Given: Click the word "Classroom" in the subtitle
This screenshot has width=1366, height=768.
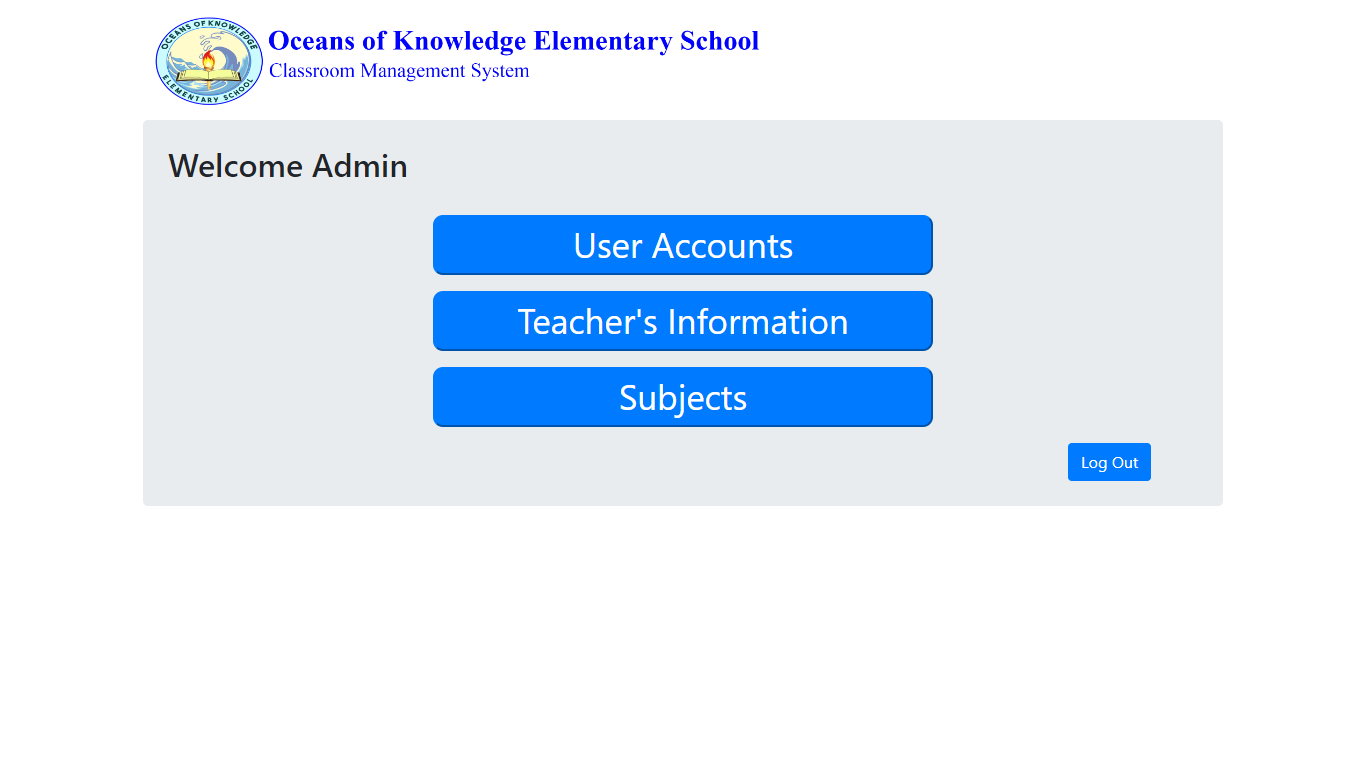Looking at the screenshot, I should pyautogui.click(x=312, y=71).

* * *

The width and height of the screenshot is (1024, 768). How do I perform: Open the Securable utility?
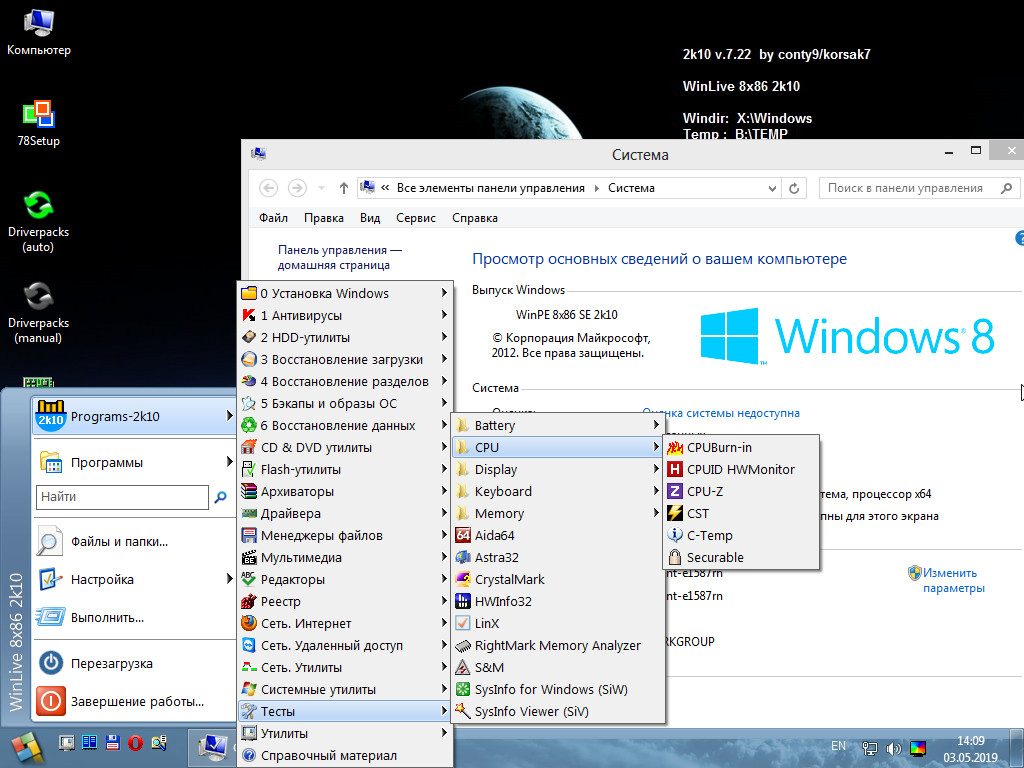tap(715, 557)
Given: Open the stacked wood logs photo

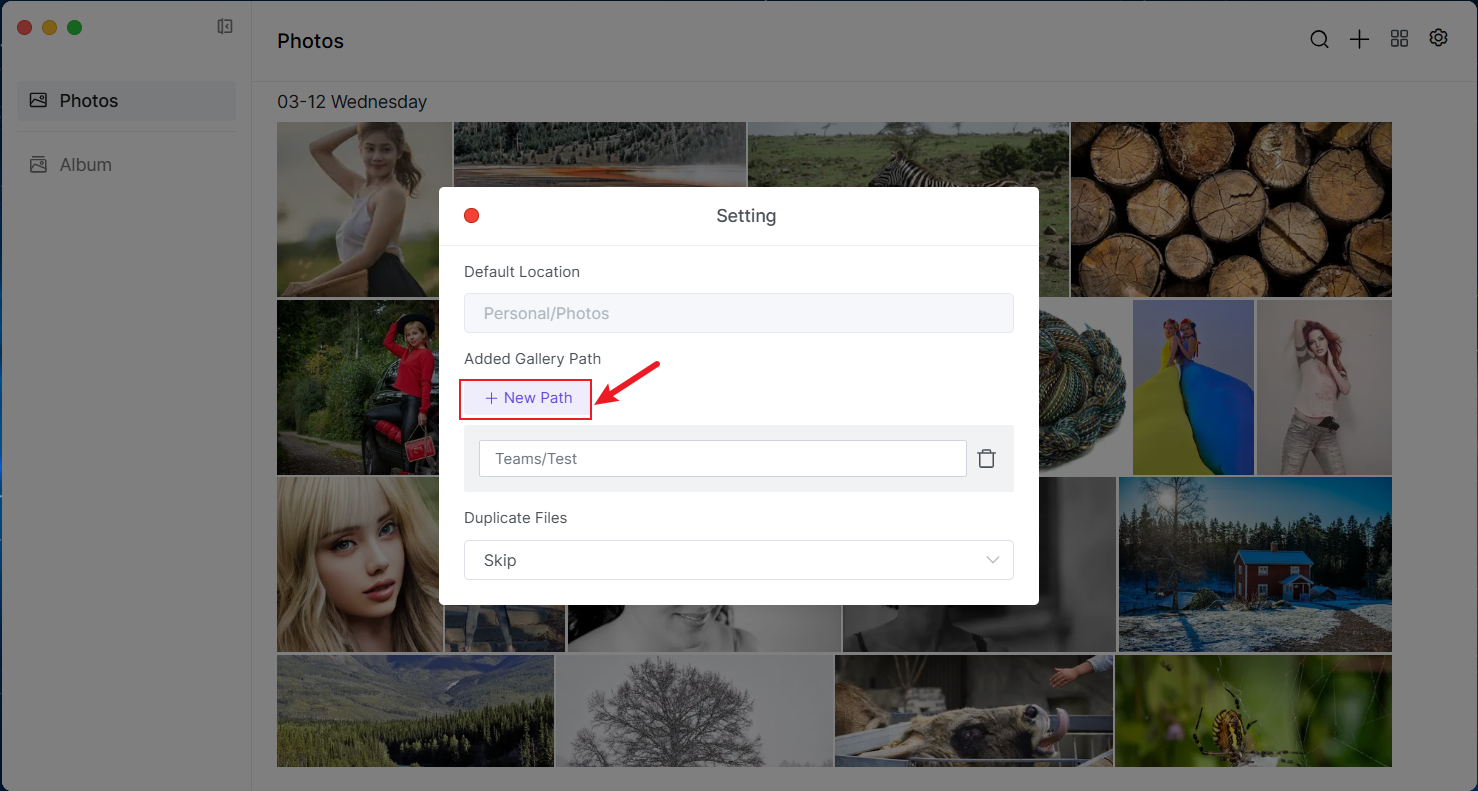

==

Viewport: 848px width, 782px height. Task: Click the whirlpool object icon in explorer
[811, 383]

TASK TO CARRY OUT: Respond with the exact lines above running from the one containing "The width and" to the one containing "Given: Open the stacked wood logs photo", both ends kept and no pictures included.

ANSWER TO THE PROBLEM:
The width and height of the screenshot is (1024, 768). How do I perform: Open the Securable utility?
tap(715, 557)
Given: Open the stacked wood logs photo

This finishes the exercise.